## DIRECTIONS FOR THIS TASK:
Rewrite the stretch of records from the line containing "Task: Open achievement badge settings gear" through the line containing "Screen dimensions: 1080x808", swapping "settings gear" for "settings cog" and leaving everything else unchanged.

## AVAILABLE DATA:
•••
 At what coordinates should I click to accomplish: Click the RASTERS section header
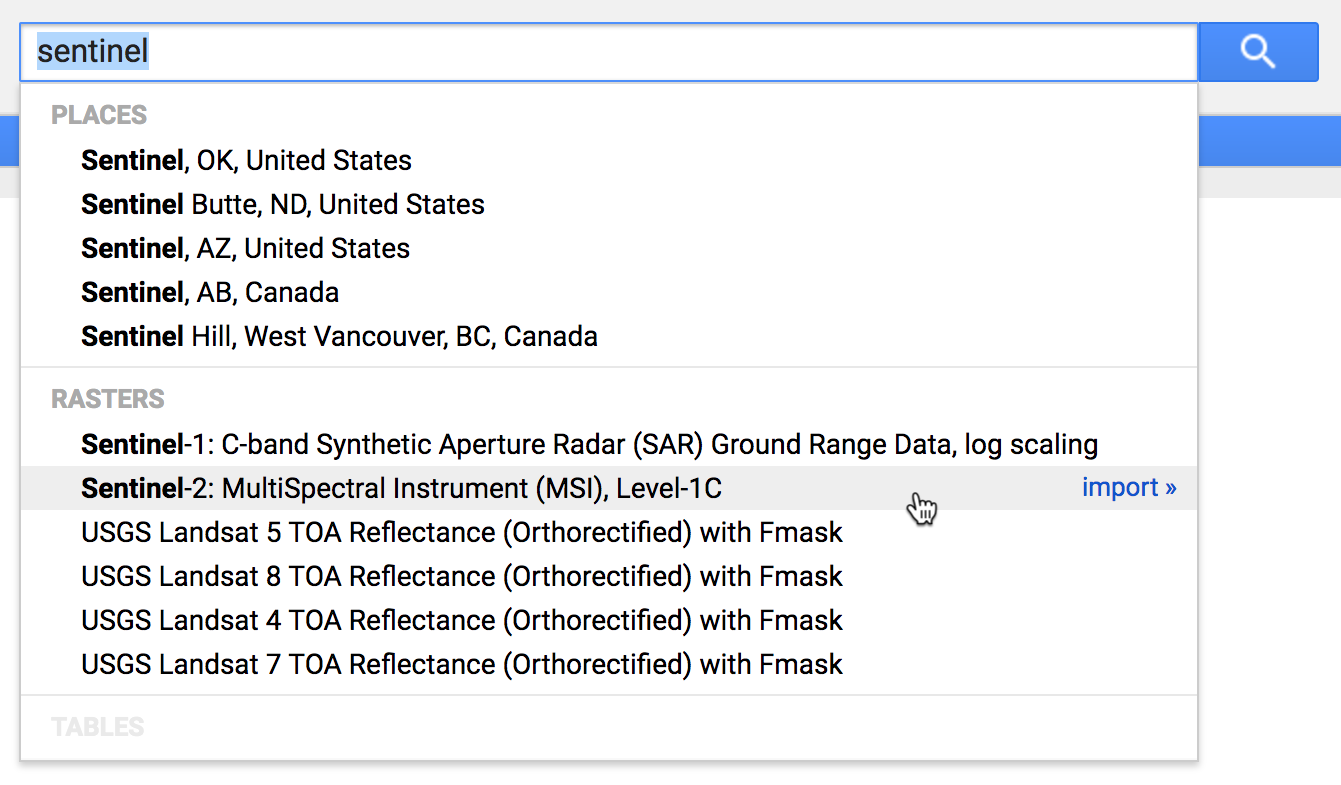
•••
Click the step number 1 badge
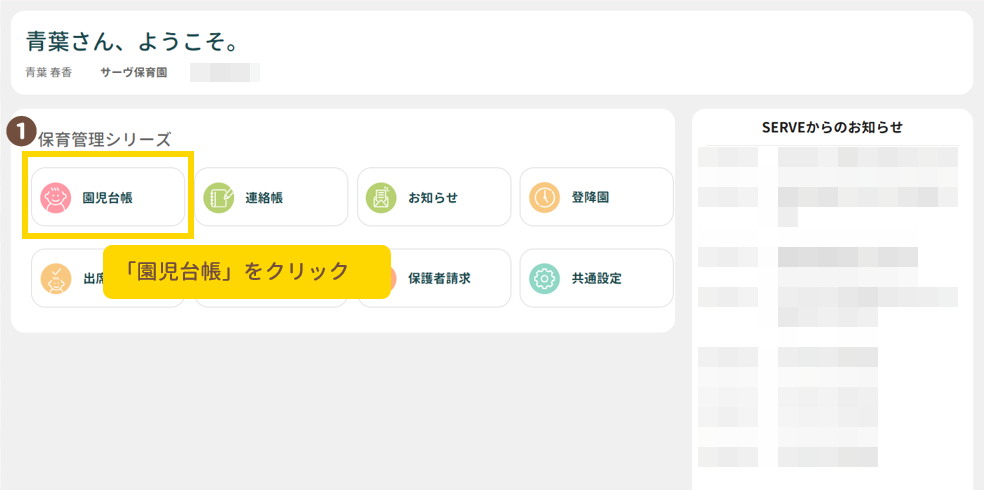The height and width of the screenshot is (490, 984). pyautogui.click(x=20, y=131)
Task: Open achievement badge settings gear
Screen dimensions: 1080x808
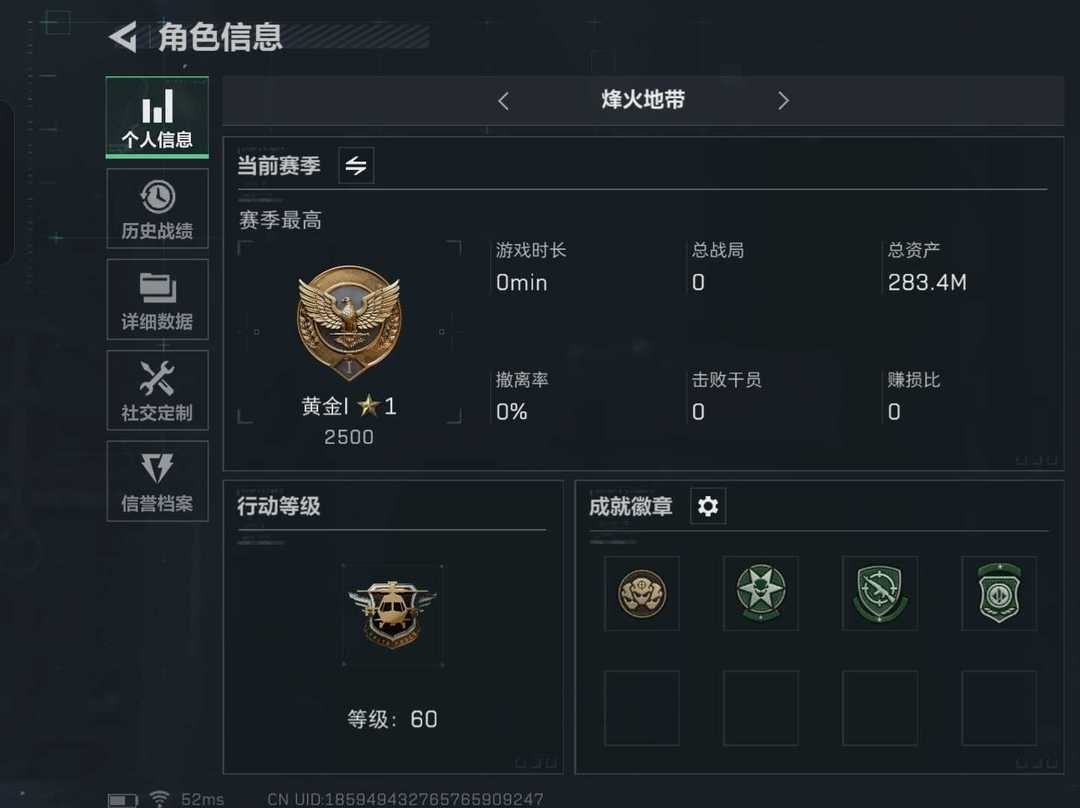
•••
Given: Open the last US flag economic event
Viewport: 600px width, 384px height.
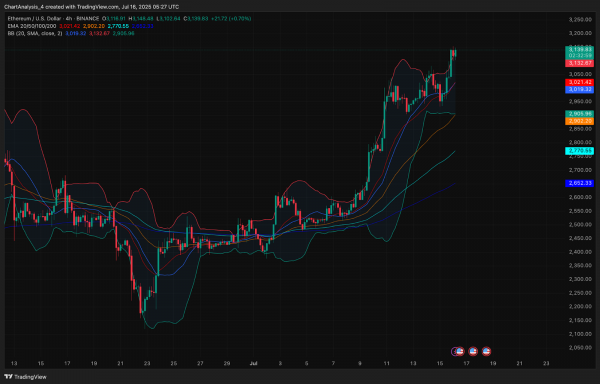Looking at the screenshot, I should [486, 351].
•••
## TASK RESPONSE:
Task: Open achievement badge settings cog
Screen dimensions: 1080x808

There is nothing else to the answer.